Jeanine Serralles as Sonya, right, and Liam Craig as Vanya. Weston Playhouse photo.

Jeanine Serralles as Sonya, right, and Liam Craig as Vanya. Weston Playhouse photo.

Americans’ exposure to classic theater is often limited, and Chekhov has not fared well.  Older translations of his work sound stilted, stolid and stale to our modern ear.

On this side of the Atlantic, if we must have classic theater, give us Shakespearean kings and generals. Chekhov, by contrast, gives us doctors and academics – weak and lonely people who endure their existence. He looks at the world with clarity and at the human condition without sentimentally. His are normal people who struggle for happiness and who search for significance in the trivialities of life. Their stories are simple, their lives humdrum, their existence bearable.

Playwright Annie Baker’s new version of Uncle Vanya casts Chekhov’s 19th-century play in a new light using the language of today. The dialogue sounds fresh and Chekhov’s characters’ trivialities seem vital again. Uncle Vanya is about love and yearning and aging, and also about the environment and the burdens that life brings to us all.

Baker has been true to Chekhov’s themes, including his environmentalism and worry over climate change – yes, even in the 19th century — and she has been true to Chekhov’s language, which is simple and realistic. The plot concerns two failed love affairs — both with the same woman. Both men are drunks — Astrov, a country doctor (played to a fare-thee-well by Campbell Scott), and Uncle Vanya (played by the bellicose Liam Craig). The woman they both love is Yelena (Kathleen McElfresh), who is married to academic Alexander Serebryakov (Munson Hicks).

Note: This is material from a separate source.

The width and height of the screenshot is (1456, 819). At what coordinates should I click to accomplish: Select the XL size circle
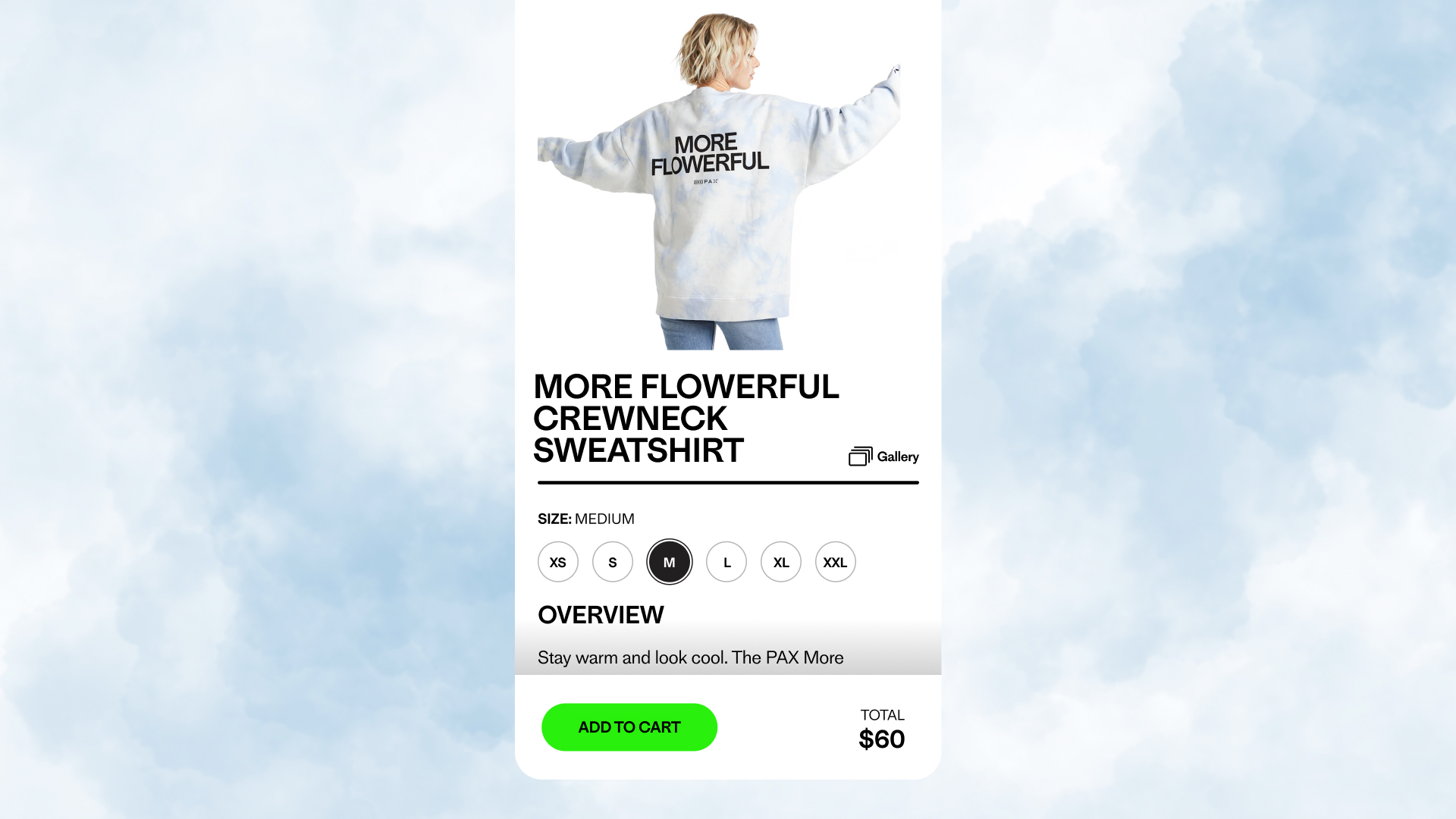[x=781, y=562]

Serebryakov has moved into the family home with his beautiful new wife who is half his age to live there with his daughter Sonya (Jeanine Serralles in a funny/tear-stained turn) who owns the estate that she runs with her uncle (Vanya). The arrival of these guests upsets the harmony of the estate and the lives of its inhabitants.

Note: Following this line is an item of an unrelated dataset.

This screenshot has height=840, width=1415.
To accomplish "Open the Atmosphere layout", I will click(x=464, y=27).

But the playhouse’s production, seen in final preview performance, goes somewhere out into left field with director Mike Donahue’s modern spin.

While we hear talk about peasants, typhus epidemics and samovars, we are obviously firmly planted in Anytown, U.S.A., where folks wear blues jeans and drink tea brewed in a West Bend coffeemaker … if, indeed, anyone actually does. Before we know it, we are listening to strains of “The Pina Colada Song” and wondering where it all went wrong.

In addition, Scene One takes place in a garden fitted out to look like a Labor Day yard sale, with furniture piled in corners and accessed as the play moves forward. While a jumble of furniture may be meant to serve as some sort of metaphor, it is merely a jumble of furniture to viewers and a decided distraction to anyone in the audience who would prefer to focus less on the problems of modern-day recycling and more on the content of this otherwise engaging play.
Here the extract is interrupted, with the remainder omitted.